### ABOUT THIS EXERCISE:
Among the entries, which lines carry the string "Select"? Copy every one.

### ENTRIES SUPPLIED:
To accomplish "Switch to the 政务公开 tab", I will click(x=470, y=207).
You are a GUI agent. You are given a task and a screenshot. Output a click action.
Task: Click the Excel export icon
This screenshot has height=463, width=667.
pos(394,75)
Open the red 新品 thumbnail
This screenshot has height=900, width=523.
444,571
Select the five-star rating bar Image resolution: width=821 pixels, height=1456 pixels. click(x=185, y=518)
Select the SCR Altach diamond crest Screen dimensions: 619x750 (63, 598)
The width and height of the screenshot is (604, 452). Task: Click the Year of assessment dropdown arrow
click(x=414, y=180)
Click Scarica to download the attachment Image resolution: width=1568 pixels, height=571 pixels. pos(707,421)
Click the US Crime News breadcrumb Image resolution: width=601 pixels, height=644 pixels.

### RESULT OF THIS TASK:
Select the five-star rating bar Image resolution: width=821 pixels, height=1456 pixels. click(x=185, y=518)
Select the SCR Altach diamond crest Screen dimensions: 619x750 (63, 598)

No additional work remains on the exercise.